Prime Minister Malcolm Turnbull made the amendment to the ministerial code of conduct and announced it at an extraordinary press conference in Canberra. ABC News reports that public dressing down saw him attack his own deputy Barnaby Joyce over the “terrible hurt and humiliation” he caused to his wife and four children by the affair.

“Barnaby made a shocking error of judgment in having an affair with a young woman working in his office,” Mr. Turnbull said. “In doing so, he has set off a world of woe for those women and appalled all of us.

“Our hearts go out to them. It has been a dreadful thing for them to go through in the glare of publicity.”

For his part, Mr. Joyce is taking time off to spend more time with his family and pregnant partner after the intense public focus that followed the initial revelations by the Sydney Daily Telegraph newspaper.

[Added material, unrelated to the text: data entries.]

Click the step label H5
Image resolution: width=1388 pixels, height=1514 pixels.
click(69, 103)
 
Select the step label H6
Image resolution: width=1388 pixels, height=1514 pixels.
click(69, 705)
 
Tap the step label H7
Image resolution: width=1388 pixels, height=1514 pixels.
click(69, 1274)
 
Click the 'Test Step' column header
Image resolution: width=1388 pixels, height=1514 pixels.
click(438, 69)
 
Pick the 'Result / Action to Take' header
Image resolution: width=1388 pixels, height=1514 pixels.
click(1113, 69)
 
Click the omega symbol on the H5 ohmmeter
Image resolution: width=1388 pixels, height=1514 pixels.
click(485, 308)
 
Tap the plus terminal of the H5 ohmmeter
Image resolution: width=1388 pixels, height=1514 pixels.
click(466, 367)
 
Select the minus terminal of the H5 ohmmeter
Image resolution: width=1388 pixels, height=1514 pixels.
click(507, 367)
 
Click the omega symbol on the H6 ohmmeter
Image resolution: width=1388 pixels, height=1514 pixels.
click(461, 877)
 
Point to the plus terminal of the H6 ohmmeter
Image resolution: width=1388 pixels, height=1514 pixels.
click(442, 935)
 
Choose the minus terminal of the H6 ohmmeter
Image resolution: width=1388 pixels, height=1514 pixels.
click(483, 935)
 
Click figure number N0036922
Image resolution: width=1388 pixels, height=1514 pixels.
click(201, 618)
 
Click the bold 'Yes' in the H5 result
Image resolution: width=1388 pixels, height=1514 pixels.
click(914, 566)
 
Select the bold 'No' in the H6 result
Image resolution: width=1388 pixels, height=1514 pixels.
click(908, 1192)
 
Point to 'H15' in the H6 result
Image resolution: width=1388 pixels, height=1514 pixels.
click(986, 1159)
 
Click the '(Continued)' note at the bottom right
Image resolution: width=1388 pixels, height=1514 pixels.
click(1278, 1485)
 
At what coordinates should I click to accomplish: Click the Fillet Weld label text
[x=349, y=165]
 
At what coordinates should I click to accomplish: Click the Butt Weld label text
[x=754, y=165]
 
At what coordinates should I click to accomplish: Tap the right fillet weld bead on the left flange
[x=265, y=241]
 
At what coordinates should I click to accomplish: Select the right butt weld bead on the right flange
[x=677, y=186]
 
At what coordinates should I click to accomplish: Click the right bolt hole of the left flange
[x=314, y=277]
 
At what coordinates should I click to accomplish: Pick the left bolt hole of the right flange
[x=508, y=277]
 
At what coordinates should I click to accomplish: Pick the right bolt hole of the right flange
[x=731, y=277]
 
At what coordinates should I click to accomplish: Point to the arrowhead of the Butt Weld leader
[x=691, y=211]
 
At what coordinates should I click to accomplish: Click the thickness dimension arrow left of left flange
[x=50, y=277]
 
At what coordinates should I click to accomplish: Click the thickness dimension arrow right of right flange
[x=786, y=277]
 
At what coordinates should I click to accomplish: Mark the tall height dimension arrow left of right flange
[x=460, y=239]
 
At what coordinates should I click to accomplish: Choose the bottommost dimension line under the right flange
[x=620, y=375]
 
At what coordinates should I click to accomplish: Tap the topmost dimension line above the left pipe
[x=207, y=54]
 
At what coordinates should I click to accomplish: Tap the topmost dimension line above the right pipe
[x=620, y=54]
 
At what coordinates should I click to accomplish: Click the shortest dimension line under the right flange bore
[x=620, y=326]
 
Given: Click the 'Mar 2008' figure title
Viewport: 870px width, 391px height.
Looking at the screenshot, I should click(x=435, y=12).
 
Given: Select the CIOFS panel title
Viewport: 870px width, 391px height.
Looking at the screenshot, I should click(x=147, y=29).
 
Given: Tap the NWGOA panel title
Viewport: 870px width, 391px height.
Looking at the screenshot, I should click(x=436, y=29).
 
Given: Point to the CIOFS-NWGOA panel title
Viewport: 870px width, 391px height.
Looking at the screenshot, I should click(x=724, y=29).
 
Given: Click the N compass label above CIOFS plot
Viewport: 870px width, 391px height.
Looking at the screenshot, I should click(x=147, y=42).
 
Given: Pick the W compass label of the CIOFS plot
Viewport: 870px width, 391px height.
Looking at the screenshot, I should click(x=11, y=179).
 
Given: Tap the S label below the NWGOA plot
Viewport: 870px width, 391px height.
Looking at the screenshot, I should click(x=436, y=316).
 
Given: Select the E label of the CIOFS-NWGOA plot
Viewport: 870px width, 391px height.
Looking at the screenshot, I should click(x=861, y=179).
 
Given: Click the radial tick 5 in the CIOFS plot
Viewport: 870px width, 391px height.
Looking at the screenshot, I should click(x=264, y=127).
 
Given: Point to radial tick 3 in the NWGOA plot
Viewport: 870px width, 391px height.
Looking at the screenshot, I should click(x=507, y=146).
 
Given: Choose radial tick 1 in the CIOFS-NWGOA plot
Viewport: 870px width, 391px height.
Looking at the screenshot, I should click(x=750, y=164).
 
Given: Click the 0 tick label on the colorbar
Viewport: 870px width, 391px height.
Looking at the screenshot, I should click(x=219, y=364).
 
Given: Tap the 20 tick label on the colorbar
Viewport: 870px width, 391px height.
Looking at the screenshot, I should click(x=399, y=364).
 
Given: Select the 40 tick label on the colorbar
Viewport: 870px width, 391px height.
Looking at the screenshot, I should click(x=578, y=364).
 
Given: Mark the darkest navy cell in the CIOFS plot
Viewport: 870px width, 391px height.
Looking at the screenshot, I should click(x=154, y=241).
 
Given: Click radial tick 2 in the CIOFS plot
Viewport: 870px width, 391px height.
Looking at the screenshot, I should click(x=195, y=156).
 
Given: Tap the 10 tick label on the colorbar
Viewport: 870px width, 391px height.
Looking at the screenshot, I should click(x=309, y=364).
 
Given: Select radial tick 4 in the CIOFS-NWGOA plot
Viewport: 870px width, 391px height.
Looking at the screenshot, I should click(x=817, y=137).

Mr. Joyce is best known internationally for his threat in 2015 to kill Pistol and Boo, the pet dogs of Jonny Depp and Amber Heard, after the pair smuggled the pets into Australia. The pair appeared at court, where Heard faced charges, and eventually apologised.

“I think he needs that time, he needs that time to reflect, he needs that time to seek forgiveness and understanding from his wife and girls,” Mr. Turnbull said, before adding. “He needs to make a new home for his partner and their baby that is coming in April.”

The rewritten Australian parliamentary code of ministerial standards has come into immediate effect, with Mr. Turnbull saying he did not care if ministers were married or single, they must not have sexual relations with each other or their staffers.

He told his ministers they needed to recognise that behaviour that was once tolerated is now seen as unacceptable.

“Today, in 2018, it is not acceptable for a minister to have a sexual relationship with somebody who works for them, it is a very bad workplace practice and everybody knows that no good comes of it,” he said. “This is the standard that I will hold — from this day forth — all my ministers to.”

Mr. Turnbull said politicians had to accept giving up some privacy in order to maintain a higher standard of probity in the eyes of the public.

“We have to recognise that here in this place we have such important responsibilities and we don’t, in practical terms, have the privacy that many others do, we have to acknowledge that we must have a higher standard,” he said.